There is one weird and disturbing thing about my current situation: my mental health has been declining since late last year, culminating in what is now my second hospital stay this year. But I’ve barely written a word, and worse, have had no desire to write a word, for some time now. The writing part of my mind has, apparently, gone. As if removed. As if writing is a thing I used to do. There’s just a silence where previously there was always “radio chatter” from that part of my mind, with characters and stories and plans and ideas. Now there’s nothing. My doctors have an idea it might all be due to very low testosterone. We’ll find out.

What Australian work have you loved recently?

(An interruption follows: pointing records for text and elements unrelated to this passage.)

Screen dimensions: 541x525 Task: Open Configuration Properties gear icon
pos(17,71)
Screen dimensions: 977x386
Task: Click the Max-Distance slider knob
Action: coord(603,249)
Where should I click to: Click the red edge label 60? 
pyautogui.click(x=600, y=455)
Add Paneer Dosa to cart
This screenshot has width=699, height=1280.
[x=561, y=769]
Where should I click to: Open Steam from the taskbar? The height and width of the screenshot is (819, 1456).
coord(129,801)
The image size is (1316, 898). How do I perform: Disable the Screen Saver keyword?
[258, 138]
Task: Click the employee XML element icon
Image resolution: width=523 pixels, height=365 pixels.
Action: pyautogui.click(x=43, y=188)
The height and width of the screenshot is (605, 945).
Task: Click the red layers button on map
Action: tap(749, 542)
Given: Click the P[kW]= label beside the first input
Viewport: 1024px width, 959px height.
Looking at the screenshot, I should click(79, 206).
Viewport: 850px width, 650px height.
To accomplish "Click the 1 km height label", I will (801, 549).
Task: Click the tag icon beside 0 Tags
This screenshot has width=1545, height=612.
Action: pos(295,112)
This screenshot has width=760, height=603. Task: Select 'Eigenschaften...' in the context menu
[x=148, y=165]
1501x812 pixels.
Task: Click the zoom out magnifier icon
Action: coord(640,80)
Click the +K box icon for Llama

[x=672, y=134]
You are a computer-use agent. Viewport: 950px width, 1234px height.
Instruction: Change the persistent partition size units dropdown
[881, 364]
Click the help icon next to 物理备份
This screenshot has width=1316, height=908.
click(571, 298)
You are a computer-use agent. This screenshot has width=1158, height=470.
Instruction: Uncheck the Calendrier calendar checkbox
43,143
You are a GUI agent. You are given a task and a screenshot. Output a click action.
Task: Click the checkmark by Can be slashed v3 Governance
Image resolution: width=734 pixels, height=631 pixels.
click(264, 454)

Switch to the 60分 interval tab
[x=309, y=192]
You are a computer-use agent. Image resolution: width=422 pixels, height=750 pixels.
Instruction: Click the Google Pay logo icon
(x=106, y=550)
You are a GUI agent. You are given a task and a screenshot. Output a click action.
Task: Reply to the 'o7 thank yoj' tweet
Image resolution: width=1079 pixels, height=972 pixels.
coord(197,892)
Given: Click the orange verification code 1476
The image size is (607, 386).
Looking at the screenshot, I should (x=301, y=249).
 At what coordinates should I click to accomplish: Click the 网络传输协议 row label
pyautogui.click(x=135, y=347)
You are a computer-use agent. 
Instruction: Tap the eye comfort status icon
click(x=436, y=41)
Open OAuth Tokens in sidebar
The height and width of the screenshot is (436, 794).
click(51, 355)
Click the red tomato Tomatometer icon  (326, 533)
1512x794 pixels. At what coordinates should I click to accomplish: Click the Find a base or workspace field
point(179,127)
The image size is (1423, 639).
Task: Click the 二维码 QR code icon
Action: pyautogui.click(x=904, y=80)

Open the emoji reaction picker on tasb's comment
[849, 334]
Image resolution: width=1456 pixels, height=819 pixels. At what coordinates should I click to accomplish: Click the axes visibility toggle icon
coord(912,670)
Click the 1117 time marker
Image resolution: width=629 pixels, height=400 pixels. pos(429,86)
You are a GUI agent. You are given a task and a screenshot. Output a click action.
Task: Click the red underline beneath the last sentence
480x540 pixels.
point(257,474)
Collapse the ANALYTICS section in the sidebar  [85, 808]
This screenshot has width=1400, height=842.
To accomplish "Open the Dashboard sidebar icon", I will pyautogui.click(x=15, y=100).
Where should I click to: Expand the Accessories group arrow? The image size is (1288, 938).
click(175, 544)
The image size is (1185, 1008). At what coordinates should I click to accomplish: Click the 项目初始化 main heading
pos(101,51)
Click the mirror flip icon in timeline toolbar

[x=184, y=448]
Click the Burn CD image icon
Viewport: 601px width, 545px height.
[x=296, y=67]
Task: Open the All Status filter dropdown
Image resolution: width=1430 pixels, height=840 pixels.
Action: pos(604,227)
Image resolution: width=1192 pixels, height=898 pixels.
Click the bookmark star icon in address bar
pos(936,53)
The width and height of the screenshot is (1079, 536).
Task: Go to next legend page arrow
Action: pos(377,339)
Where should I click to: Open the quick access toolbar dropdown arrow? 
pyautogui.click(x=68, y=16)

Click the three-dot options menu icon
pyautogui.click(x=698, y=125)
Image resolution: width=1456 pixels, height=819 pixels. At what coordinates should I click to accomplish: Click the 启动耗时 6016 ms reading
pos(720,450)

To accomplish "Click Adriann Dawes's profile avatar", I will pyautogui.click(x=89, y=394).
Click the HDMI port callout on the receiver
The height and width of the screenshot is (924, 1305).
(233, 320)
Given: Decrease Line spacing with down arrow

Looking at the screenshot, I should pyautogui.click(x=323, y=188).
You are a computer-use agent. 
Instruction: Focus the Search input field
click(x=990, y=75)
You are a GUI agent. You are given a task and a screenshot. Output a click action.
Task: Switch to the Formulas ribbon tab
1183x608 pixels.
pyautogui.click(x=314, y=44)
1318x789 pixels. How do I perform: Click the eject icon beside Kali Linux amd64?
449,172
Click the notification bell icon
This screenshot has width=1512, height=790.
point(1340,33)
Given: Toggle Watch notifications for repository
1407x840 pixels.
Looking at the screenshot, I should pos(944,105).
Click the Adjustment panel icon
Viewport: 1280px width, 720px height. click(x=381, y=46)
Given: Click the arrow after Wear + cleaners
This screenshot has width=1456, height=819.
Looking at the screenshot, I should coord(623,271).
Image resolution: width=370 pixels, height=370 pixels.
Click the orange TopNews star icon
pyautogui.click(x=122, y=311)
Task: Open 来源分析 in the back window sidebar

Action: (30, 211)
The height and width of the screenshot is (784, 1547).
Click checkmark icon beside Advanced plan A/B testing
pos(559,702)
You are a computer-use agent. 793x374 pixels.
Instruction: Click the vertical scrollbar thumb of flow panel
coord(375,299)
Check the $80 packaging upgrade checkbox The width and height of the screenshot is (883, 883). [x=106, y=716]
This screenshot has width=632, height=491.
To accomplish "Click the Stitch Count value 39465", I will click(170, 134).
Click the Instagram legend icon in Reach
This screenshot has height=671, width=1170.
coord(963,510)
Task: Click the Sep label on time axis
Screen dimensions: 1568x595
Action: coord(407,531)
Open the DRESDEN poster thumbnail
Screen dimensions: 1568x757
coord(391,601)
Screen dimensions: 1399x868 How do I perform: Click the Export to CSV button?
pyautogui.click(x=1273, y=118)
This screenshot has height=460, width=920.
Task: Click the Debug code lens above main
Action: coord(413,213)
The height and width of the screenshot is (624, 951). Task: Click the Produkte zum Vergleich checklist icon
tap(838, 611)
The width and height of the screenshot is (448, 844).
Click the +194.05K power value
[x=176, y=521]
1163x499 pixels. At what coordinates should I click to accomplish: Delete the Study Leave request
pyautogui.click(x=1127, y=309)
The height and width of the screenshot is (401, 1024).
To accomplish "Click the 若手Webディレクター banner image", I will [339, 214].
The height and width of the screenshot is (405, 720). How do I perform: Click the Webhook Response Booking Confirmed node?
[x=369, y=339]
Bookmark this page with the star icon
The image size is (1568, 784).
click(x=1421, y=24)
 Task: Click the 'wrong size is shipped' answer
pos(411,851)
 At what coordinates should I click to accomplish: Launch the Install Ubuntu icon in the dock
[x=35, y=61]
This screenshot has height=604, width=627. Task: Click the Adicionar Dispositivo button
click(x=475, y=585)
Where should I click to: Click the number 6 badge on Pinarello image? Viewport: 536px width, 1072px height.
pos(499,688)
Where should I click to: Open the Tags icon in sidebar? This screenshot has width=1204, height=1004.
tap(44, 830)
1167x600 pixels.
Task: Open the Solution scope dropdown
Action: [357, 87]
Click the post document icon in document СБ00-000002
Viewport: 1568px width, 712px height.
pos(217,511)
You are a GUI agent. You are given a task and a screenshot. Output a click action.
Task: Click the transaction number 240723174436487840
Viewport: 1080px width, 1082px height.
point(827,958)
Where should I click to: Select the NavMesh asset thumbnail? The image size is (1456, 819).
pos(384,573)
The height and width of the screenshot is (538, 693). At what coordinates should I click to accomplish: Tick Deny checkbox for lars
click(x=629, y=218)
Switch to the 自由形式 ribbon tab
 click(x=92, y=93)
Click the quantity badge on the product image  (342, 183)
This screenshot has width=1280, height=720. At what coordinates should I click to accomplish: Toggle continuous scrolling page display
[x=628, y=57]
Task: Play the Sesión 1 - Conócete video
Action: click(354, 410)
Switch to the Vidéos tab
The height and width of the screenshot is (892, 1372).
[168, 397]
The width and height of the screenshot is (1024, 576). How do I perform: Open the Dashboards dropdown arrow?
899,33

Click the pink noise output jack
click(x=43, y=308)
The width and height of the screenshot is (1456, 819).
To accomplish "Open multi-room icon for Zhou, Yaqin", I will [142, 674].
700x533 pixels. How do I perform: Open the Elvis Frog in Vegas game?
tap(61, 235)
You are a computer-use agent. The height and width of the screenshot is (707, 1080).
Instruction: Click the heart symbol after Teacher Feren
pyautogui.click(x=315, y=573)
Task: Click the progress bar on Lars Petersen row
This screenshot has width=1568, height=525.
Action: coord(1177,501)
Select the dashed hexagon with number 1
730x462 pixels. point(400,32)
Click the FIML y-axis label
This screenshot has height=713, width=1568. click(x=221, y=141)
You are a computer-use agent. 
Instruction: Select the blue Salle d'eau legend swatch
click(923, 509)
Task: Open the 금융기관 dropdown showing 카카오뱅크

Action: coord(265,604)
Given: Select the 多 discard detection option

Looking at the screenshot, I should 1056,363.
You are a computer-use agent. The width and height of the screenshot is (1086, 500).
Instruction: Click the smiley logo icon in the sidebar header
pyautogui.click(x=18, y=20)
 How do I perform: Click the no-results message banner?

Lee Battersby’s Magrit novel for younger readers was wonderful. I loved it very much for its mysterious sadness, for its plucky protagonist, its bony antagonist, and for the way, on every page, you could feel the author’s deep love for his own children.

Which author (living or dead) would you mostlike to sit next to on a long plane trip and why?

Gosh, I really wouldn’t. I’d be worried about too many things, about disturbing them, or bothering them, interrupting their concentration if they were trying to work, or sleep if they were trying to rest. I wouldn’t want anybody bothering me in the reverse situation, so I wouldn’t do the same to anyone else.